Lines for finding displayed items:
+===+
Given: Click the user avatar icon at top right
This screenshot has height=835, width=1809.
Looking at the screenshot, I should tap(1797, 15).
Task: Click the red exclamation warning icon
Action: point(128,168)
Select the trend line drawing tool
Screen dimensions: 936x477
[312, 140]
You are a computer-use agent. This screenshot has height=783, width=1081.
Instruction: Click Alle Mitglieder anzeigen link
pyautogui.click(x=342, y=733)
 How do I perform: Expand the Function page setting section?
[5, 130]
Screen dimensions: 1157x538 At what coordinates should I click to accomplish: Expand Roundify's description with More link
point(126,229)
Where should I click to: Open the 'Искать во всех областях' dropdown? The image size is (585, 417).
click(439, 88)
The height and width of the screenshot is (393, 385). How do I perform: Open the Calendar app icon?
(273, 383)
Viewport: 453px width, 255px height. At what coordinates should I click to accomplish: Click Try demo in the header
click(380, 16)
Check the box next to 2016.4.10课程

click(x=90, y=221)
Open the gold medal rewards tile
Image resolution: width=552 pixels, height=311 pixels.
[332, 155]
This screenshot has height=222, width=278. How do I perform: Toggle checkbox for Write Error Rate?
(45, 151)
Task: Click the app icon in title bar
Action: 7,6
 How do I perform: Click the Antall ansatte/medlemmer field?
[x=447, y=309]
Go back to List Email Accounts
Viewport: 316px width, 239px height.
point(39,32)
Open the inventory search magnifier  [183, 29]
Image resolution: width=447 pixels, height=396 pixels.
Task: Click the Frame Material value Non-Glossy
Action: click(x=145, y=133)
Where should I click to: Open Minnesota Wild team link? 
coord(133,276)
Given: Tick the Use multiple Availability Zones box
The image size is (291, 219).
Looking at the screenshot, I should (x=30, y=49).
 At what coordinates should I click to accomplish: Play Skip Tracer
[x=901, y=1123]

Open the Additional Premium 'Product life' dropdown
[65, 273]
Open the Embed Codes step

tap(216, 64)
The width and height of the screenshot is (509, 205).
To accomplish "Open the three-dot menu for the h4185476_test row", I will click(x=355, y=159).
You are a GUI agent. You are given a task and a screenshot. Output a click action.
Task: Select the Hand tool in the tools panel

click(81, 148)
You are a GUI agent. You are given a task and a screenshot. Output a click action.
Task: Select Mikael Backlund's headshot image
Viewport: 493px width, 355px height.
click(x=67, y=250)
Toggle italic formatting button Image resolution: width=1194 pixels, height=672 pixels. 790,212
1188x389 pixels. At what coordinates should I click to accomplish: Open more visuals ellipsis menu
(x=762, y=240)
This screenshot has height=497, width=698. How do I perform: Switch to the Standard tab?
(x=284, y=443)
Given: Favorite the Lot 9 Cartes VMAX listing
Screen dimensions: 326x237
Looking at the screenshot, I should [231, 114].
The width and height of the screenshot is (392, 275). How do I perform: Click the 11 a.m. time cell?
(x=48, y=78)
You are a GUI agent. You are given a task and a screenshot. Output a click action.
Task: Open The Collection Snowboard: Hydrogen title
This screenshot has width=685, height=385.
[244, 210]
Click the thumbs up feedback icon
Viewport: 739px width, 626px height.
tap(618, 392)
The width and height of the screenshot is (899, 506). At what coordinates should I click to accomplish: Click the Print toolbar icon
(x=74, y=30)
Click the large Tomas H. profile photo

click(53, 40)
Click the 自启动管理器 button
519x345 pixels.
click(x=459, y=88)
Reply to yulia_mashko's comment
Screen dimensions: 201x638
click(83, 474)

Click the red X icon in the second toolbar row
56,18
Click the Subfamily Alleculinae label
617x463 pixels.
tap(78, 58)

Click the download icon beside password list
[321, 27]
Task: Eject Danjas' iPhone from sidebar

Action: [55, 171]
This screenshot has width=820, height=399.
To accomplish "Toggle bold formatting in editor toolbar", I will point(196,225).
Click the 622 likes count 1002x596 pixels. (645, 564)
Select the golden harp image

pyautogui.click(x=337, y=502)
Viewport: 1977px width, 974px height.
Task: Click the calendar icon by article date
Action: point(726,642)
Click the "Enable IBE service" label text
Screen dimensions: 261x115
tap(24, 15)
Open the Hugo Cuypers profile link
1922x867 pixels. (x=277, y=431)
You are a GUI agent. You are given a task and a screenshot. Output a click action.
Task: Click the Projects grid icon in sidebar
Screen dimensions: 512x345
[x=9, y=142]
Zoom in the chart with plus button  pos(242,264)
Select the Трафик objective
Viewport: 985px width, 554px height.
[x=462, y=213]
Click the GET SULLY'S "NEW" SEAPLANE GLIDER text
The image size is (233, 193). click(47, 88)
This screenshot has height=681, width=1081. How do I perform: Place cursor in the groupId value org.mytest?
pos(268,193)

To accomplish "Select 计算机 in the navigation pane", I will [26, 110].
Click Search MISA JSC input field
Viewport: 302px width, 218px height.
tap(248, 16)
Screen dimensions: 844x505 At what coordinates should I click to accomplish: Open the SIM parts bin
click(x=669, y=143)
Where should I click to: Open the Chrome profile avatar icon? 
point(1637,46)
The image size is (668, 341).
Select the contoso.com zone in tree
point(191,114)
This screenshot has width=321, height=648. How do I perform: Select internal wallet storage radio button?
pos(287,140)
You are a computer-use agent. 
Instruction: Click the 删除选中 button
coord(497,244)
+===+
• [PROBLEM STATEMENT]: Reproduce the lines above verbatim, starting at the line that contains "Toggle italic formatting" and ending after the line that contains "I will point(196,225).".

• [SOLUTION FOR THIS TASK]:
Toggle italic formatting button Image resolution: width=1194 pixels, height=672 pixels. 790,212
1188x389 pixels. At what coordinates should I click to accomplish: Open more visuals ellipsis menu
(x=762, y=240)
This screenshot has height=497, width=698. How do I perform: Switch to the Standard tab?
(x=284, y=443)
Given: Favorite the Lot 9 Cartes VMAX listing
Screen dimensions: 326x237
Looking at the screenshot, I should [231, 114].
The width and height of the screenshot is (392, 275). How do I perform: Click the 11 a.m. time cell?
(x=48, y=78)
You are a GUI agent. You are given a task and a screenshot. Output a click action.
Task: Open The Collection Snowboard: Hydrogen title
This screenshot has width=685, height=385.
[244, 210]
Click the thumbs up feedback icon
Viewport: 739px width, 626px height.
tap(618, 392)
The width and height of the screenshot is (899, 506). At what coordinates should I click to accomplish: Click the Print toolbar icon
(x=74, y=30)
Click the large Tomas H. profile photo

click(53, 40)
Click the 自启动管理器 button
519x345 pixels.
click(x=459, y=88)
Reply to yulia_mashko's comment
Screen dimensions: 201x638
click(83, 474)

Click the red X icon in the second toolbar row
56,18
Click the Subfamily Alleculinae label
617x463 pixels.
tap(78, 58)

Click the download icon beside password list
[321, 27]
Task: Eject Danjas' iPhone from sidebar

Action: [55, 171]
This screenshot has width=820, height=399.
To accomplish "Toggle bold formatting in editor toolbar", I will point(196,225).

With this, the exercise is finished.